An ALPHV / BlackCat ransomware affiliate was observed exploiting three vulnerabilities impacting the Veritas Backup product for initial access. The ALPHV ransomware operation was first discovered in December of 2021 and is believed to be run by former members of the Darkside and BlackMatter operations. The specific affiliate behind these attacks is being tracked as UNC4466 by Mandiant, with Mandiant noting that exploiting these vulnerabilities differs from their normal method of initial access, which relied on the use of valid accounts. Mandiant reports that it first observed these vulnerabilities in Veritas Backup being exploited in the wild on October 22, 2022. The targeted vulnerabilities are as follows:
- CVE-2021-27876 (CVSS score: 8.1): Arbitrary file access flaw caused by an error in the SHA authentication scheme, allowing a remote attacker to gain unauthorized access to vulnerable endpoints
- CVE-2021-27878 (CVSS score: 8.8): Arbitrary command execution flaw caused by an error in the SHA authentication scheme, allowing a remote attacker to gain unauthorized access to vulnerable endpoints
- CVE-2021-27877 (CVSS score: 8.2): Remote unauthorized access and privileged command execution to the BE Agent via SHA authentication
These vulnerabilities were disclosed by Veritas in March 2021 and a patch was released with version 21.2. However, despite two years passing since these vulnerabilities were patched, there are still more than 8,500 publicly exposed IP addresses running Veritas Backup.
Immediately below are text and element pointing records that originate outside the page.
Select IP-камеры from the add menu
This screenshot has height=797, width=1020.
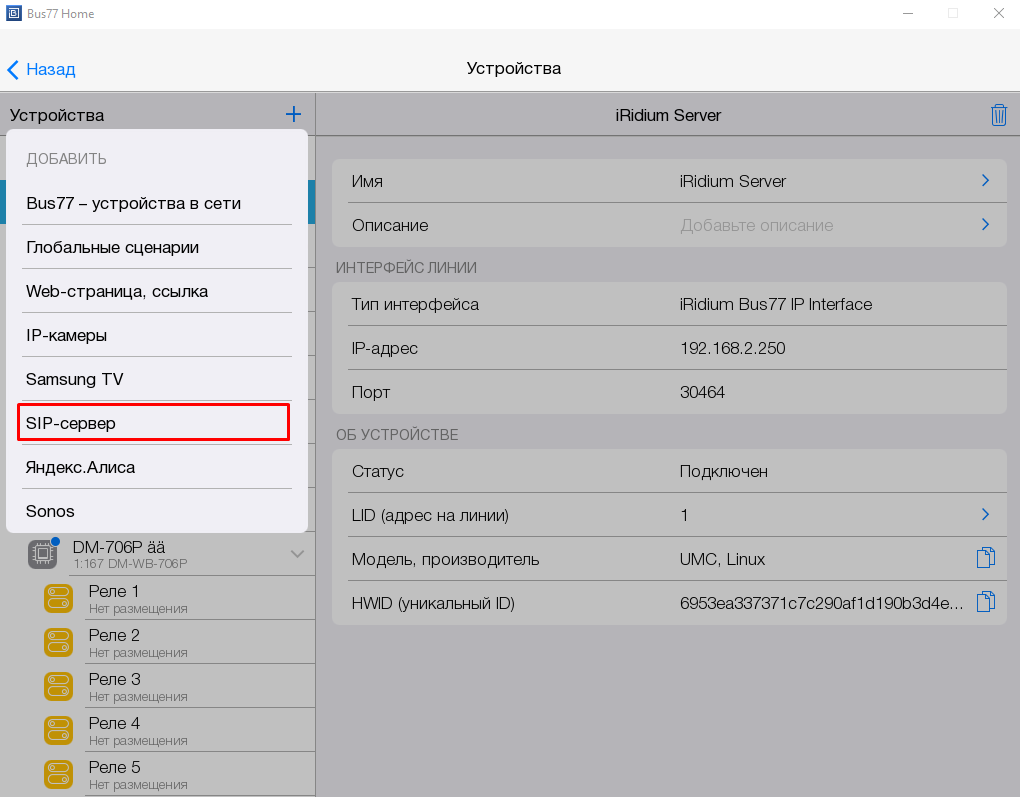pos(66,335)
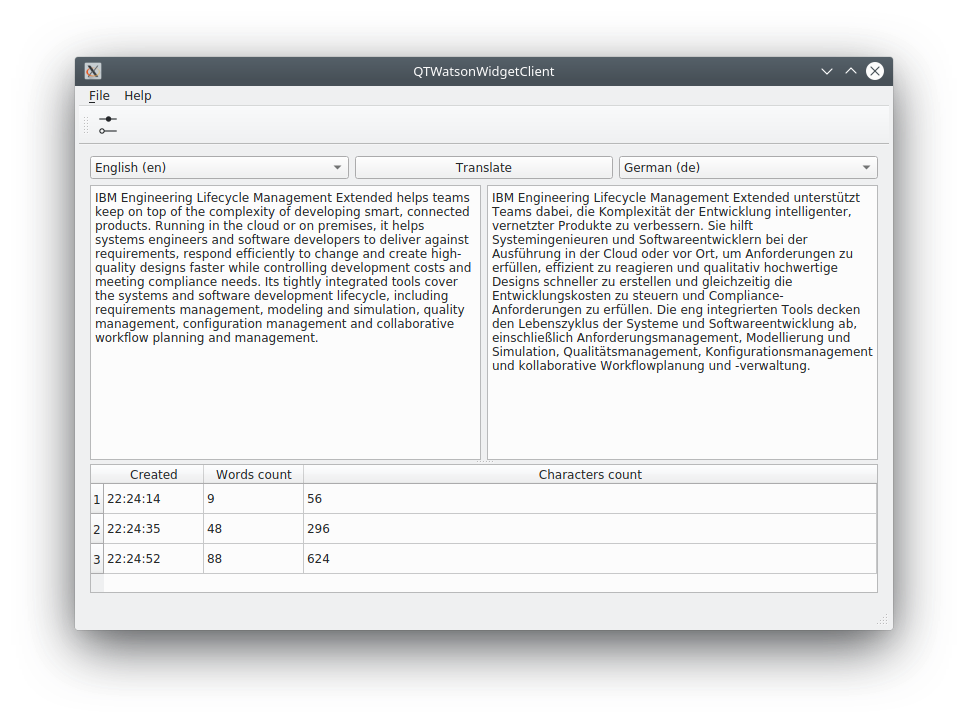Expand the source language list arrow
The image size is (968, 723).
point(337,167)
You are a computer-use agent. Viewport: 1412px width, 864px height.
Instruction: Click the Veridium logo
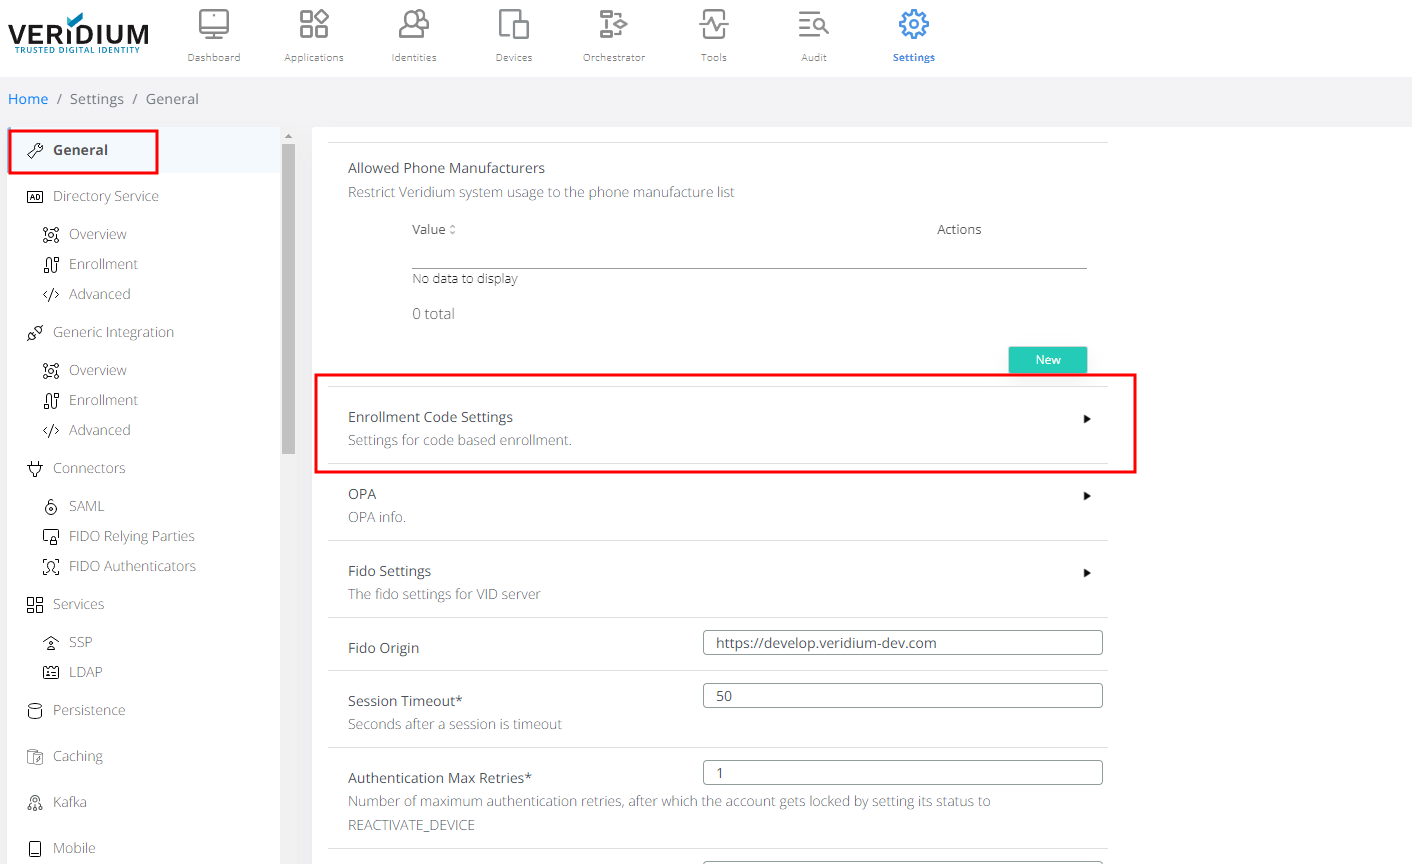pyautogui.click(x=78, y=35)
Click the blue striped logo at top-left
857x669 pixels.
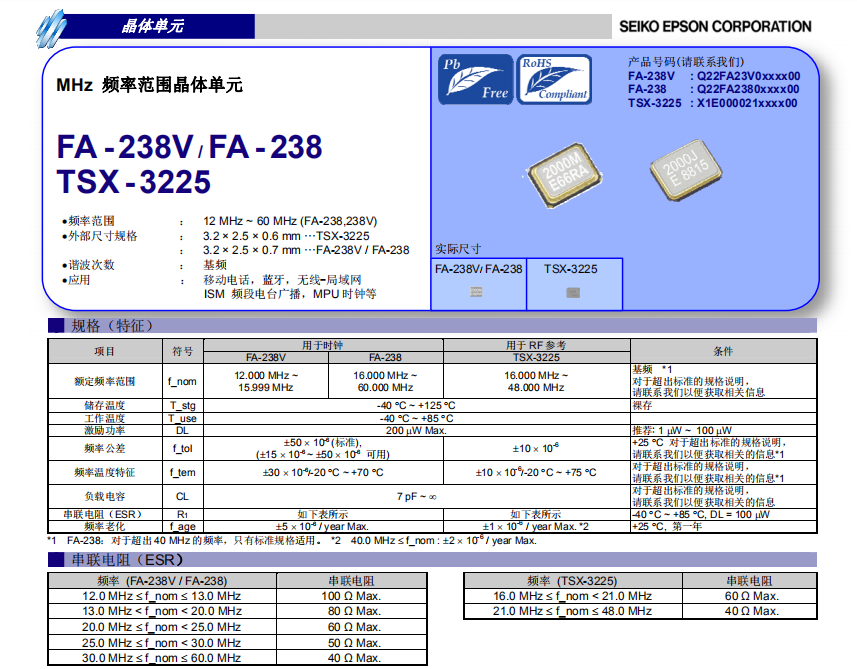click(52, 28)
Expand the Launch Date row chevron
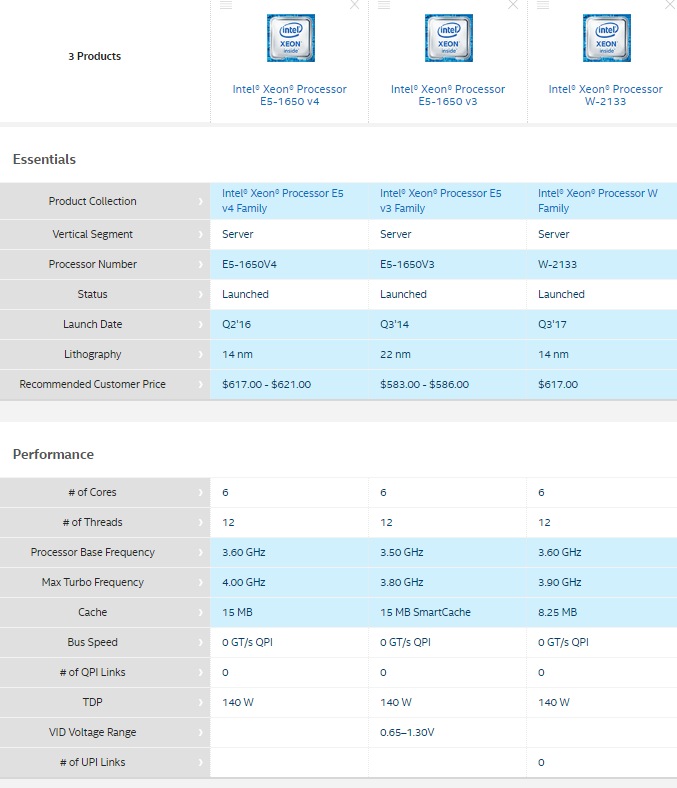677x788 pixels. tap(201, 324)
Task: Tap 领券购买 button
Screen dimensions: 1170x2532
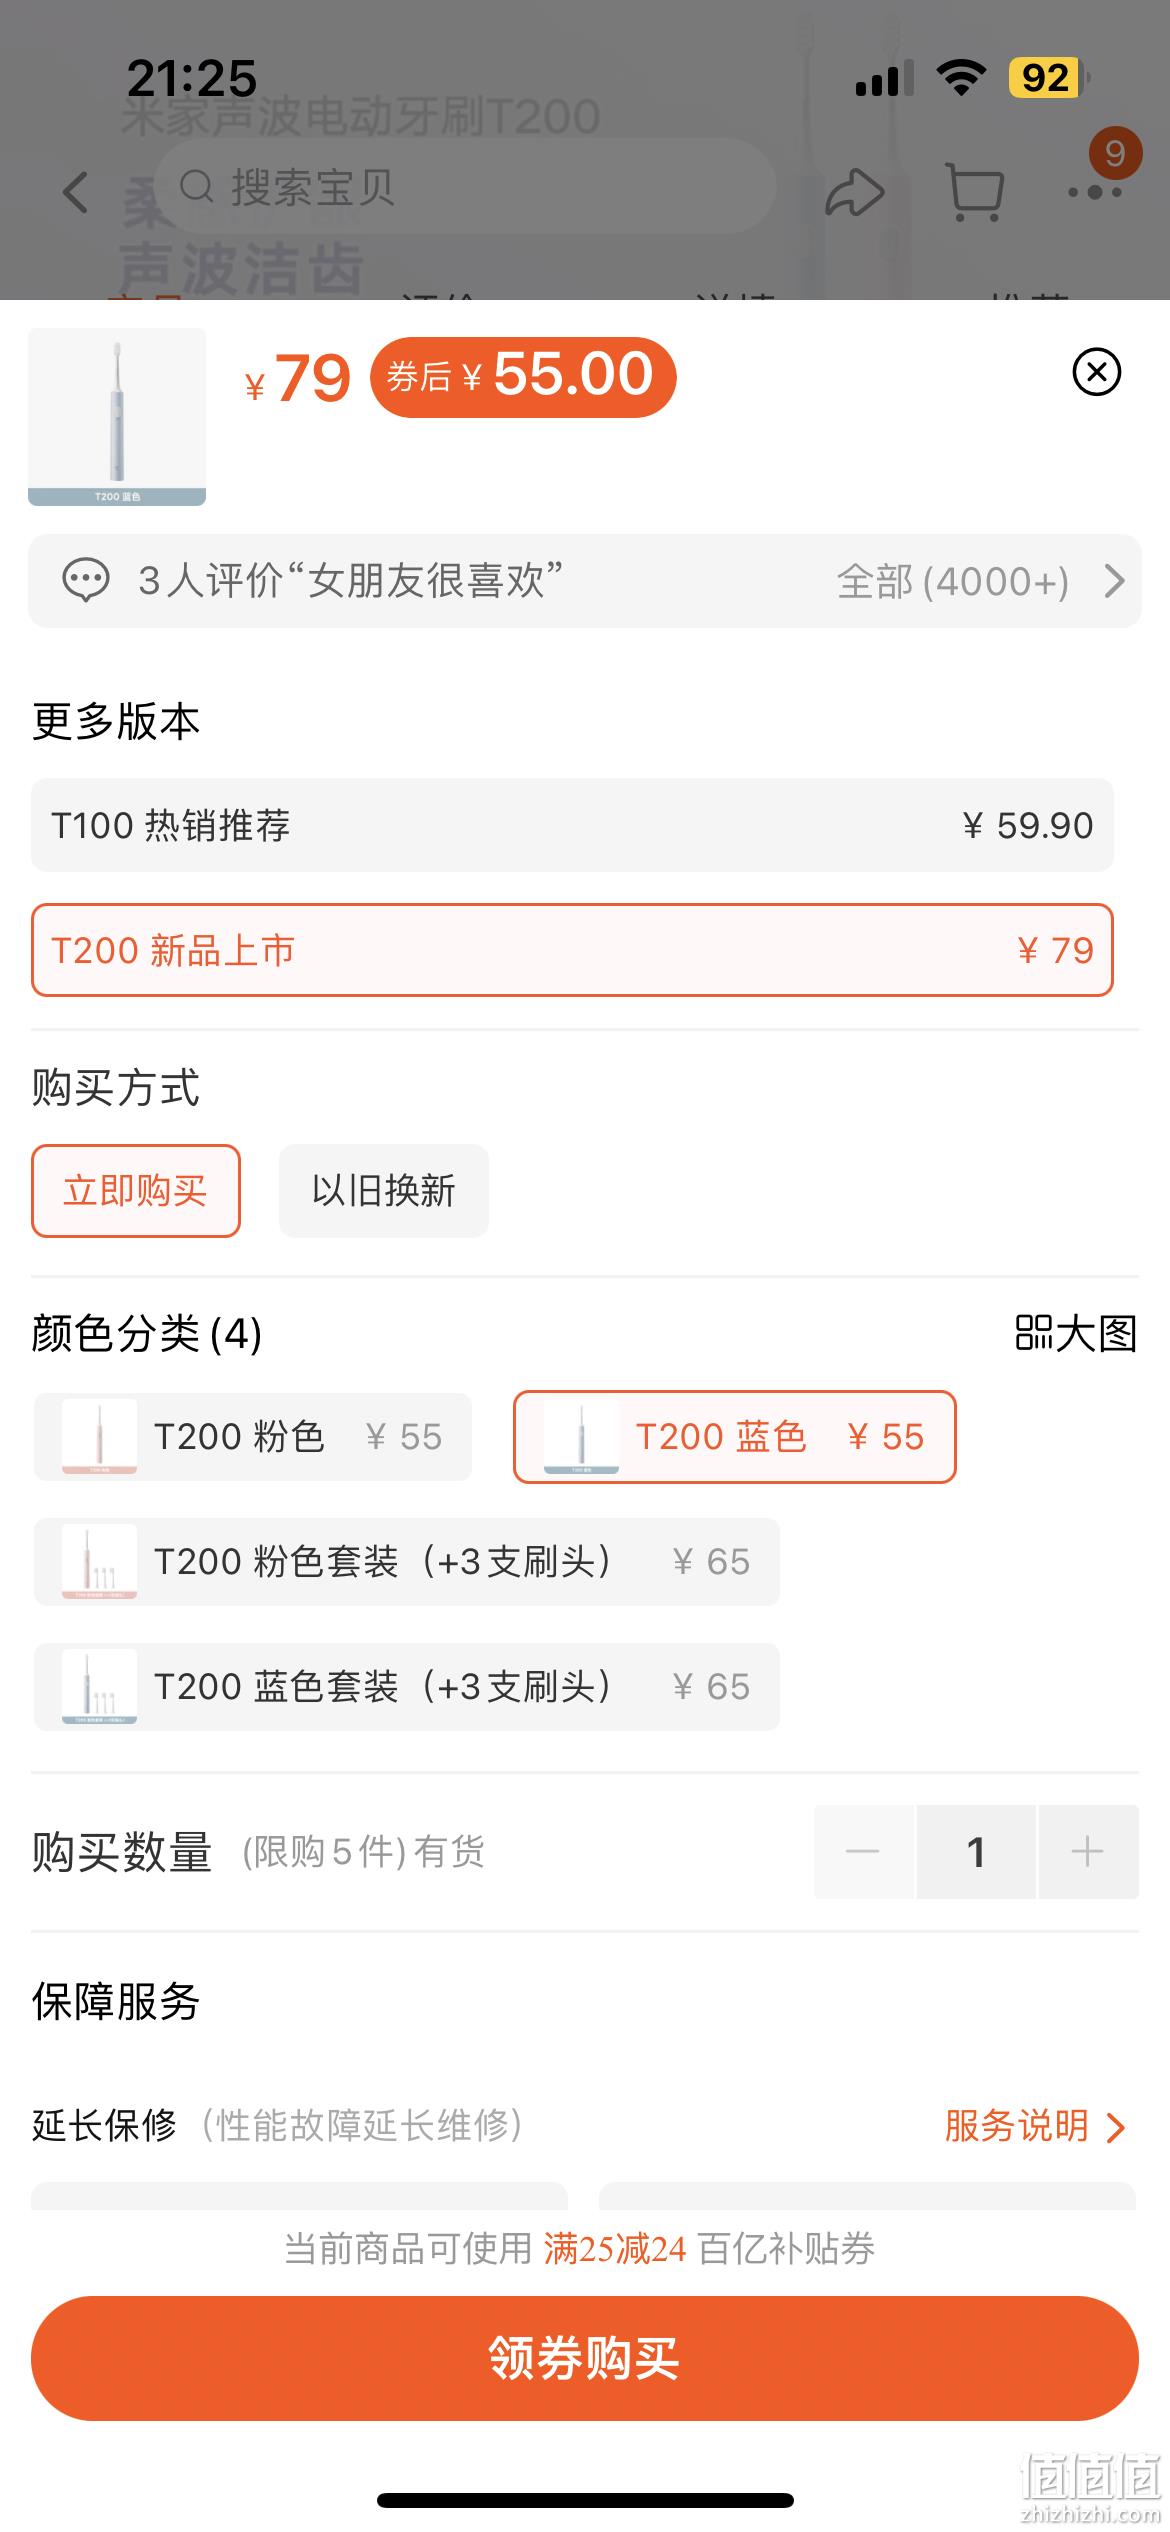Action: [585, 2358]
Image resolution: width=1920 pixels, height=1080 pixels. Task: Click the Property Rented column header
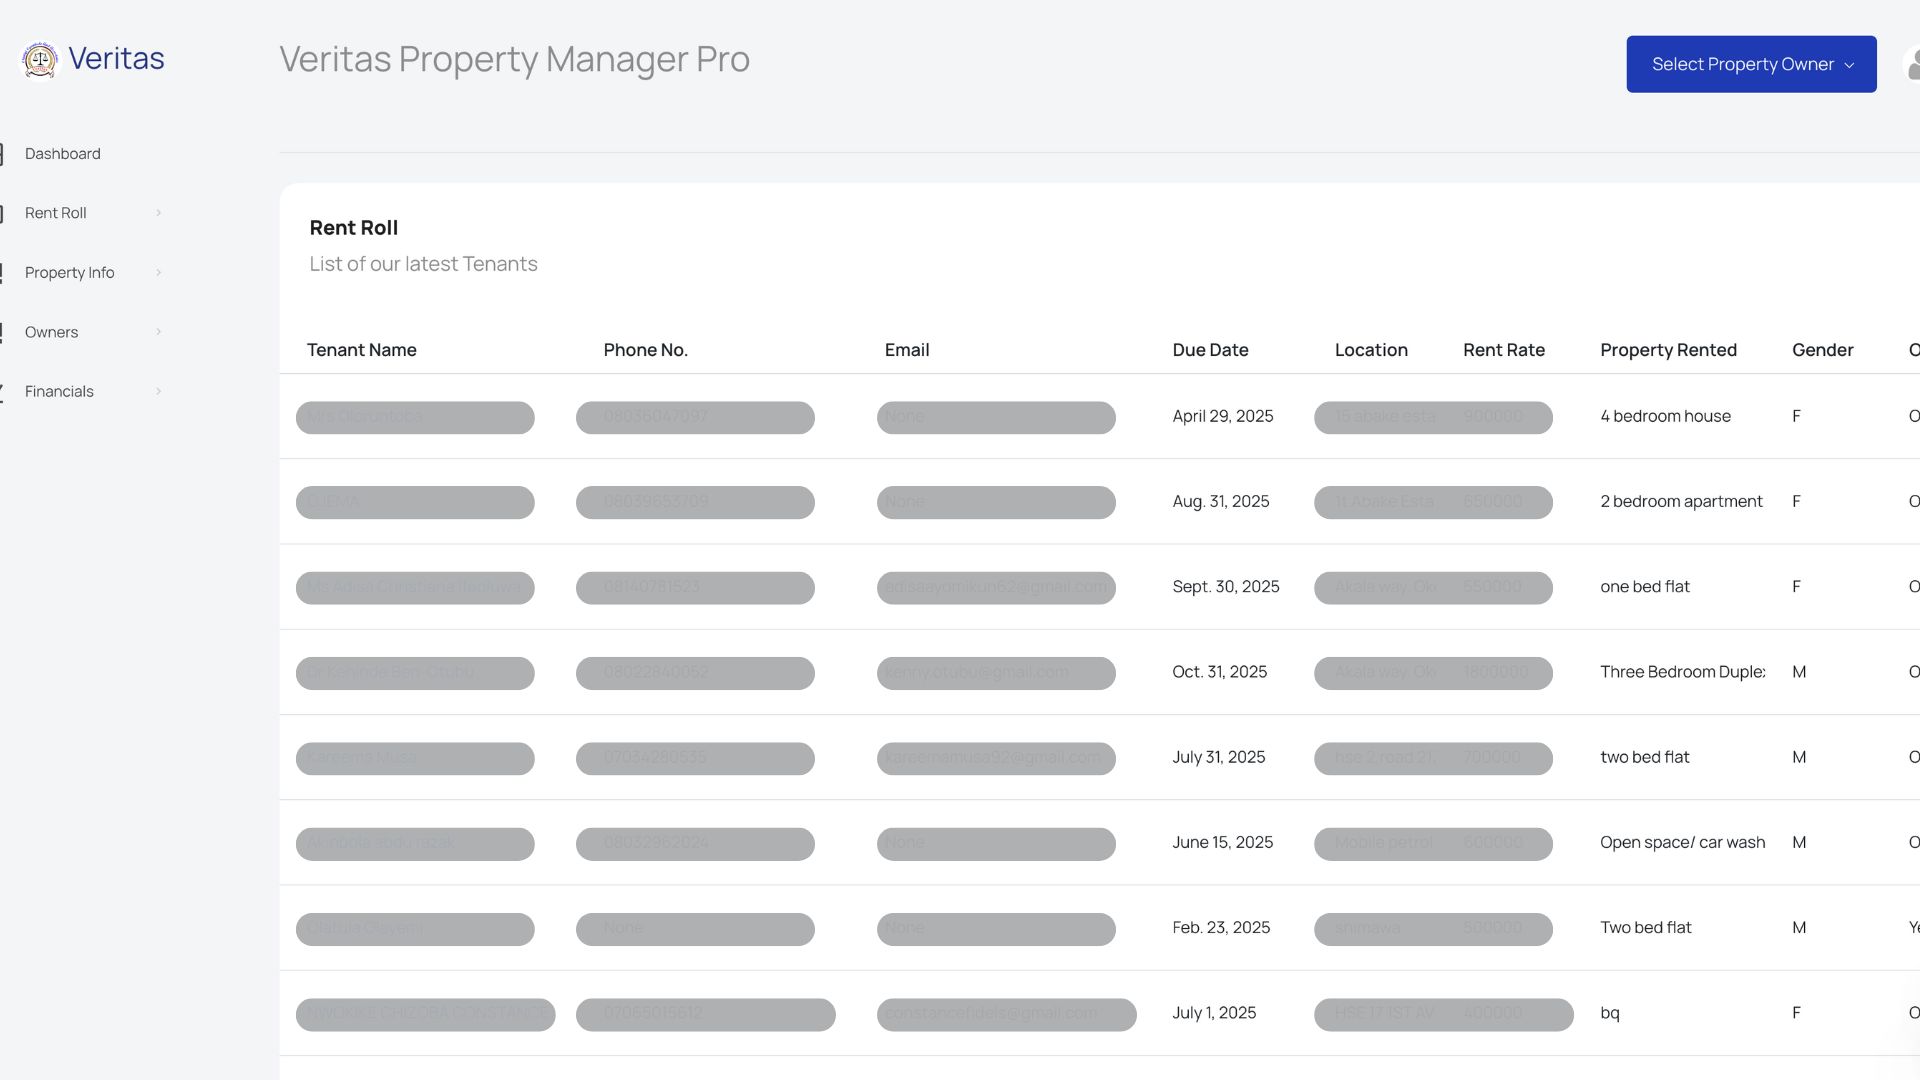click(1668, 350)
On September 23, 2022, a Metasploit module was released to exploit these vulnerabilities.
Following the initial compromise from UNC4466 using the Metasploit module, the threat actor used the Advanced IP Scanner and ADRecon utilities to perform further reconnaissance. Next, they downloaded additional tools such as LaZagne, Ligolo, WinSW, RClone, and ultimately the ALPHV ransomware encryptor through the Background Intelligent Transfer Service (BITS). They used SOCKS5 tunnelling to communicate with their Command and Control server (C2). They used numerous tools such as Mimikatz and Nanodump to escalate their privileges and steal credentials. To hide their activity, the actors cleared event logs and disabled Microsoft Defender’s real-time monitoring capability.
While the specific version information isn’t known, there are still 8,500 publicly exposed devices running Veritas Backup software. Like many campaigns, this campaign from UNC446 relies on organizations not keeping up with critical patches. Having a good threat intelligence program and an adequate patching schedule allows security teams to quickly identify and fix vulnerabilities that may be present within an organization before they can be exploited by an attacker.